When Cris looked at the tracks where the ghostly four-car apparition had been an hour before, he was surprised to see that the White Train was gone.
They ran out from the trees, across the open field, in the direction of the fence on the eastern perimeter of the Fort that Stacy had mentioned. From behind them they heard the distant sound of a helicopter.
"Back into the trees," he yelled as he spun, pulling Stacy with him.
From the west, two Bell Jet Ranger gunships appeared, flying low over the moonlit meadow, their downdrafts swirling the long grass under them as they streaked toward the intruders. Simultaneously, both belly lights snapped on, and Cris and Stacy were quickly caught in a searing white light.

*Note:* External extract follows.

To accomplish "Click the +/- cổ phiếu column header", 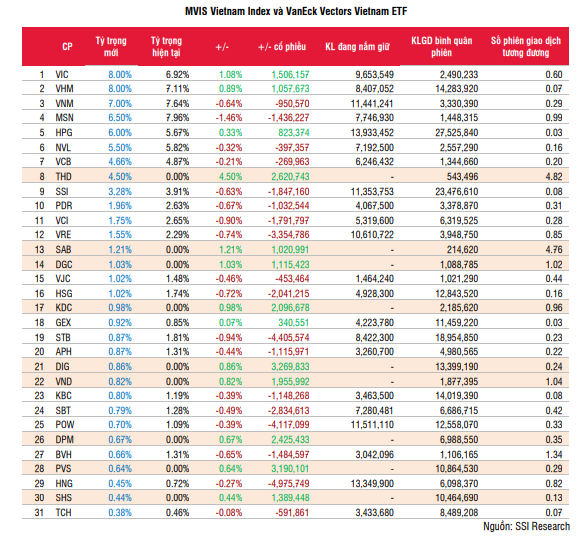I will click(x=282, y=46).
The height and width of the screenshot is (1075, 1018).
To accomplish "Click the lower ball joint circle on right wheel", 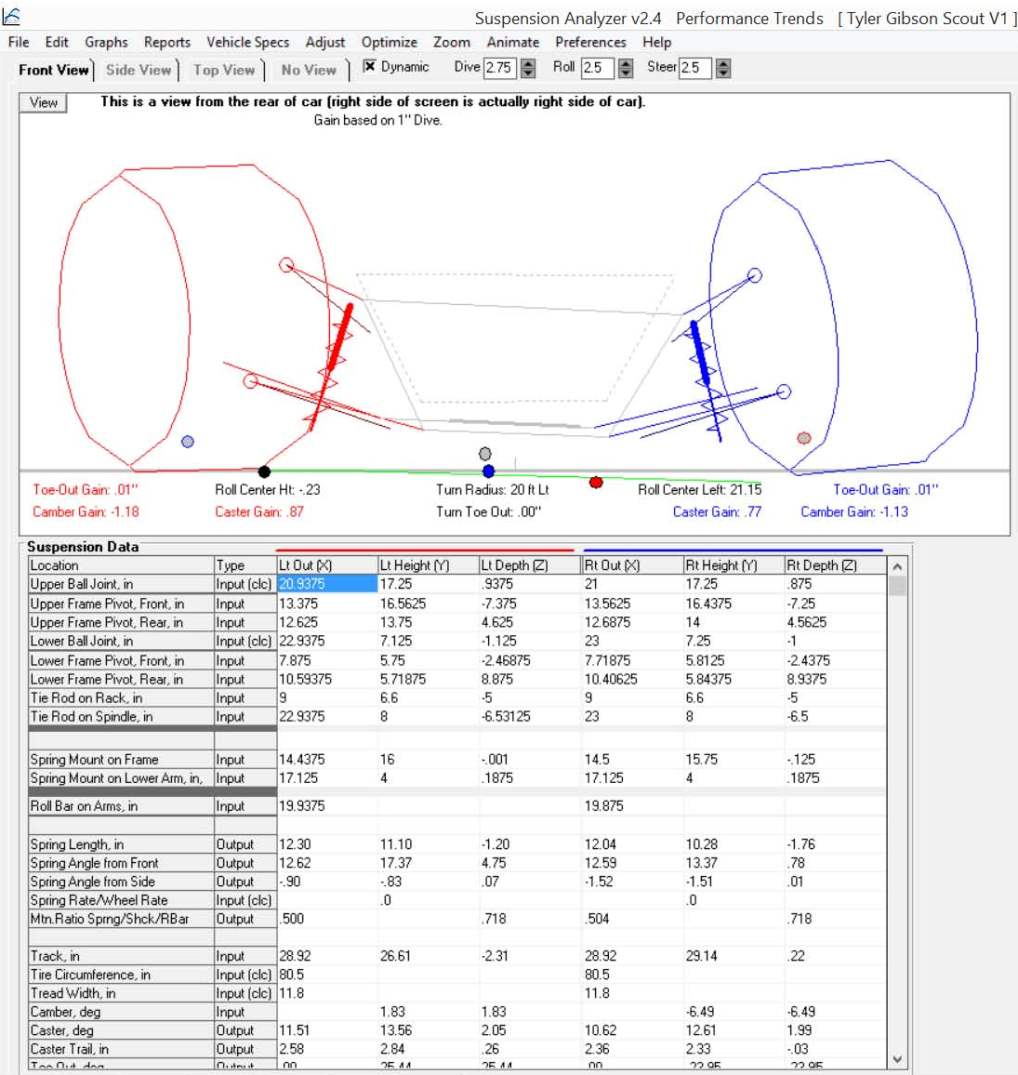I will click(784, 391).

The safety of the tree line was still fifty yards away.
"You're under arrest," a bullhorn in the lead chopper announced. "Stop running or you will be shot." And then, to make the point, one of the gunships let loose a stream of tracer rounds that tore up the grass ten feet from them, starting a small fire that quickly went out. "On your stomachs!" the bullhorn demanded.
Cris and Stacy stood motionless, their faces turned up to the blinding light.
One of the gunships was landing, and Cris knew escape was now hopeless. He nodded at Stacy, and they did as instructed.
Torn Victor commandos jumped out of the side door of the landing gunship and raced across the grass to Stacy and Cris, who were facedown in the dirt. The other hovering chopper was now directly over them. Their clothes rippled violently in the strong downdraft of the giant rotor. Then they could feel hands roughly grabbing and cuffing them. They were yanked to their feet, dragged to the idling gunship, and shoved through the door. The engine roared as the chopper lifted and they were whisked away into the night.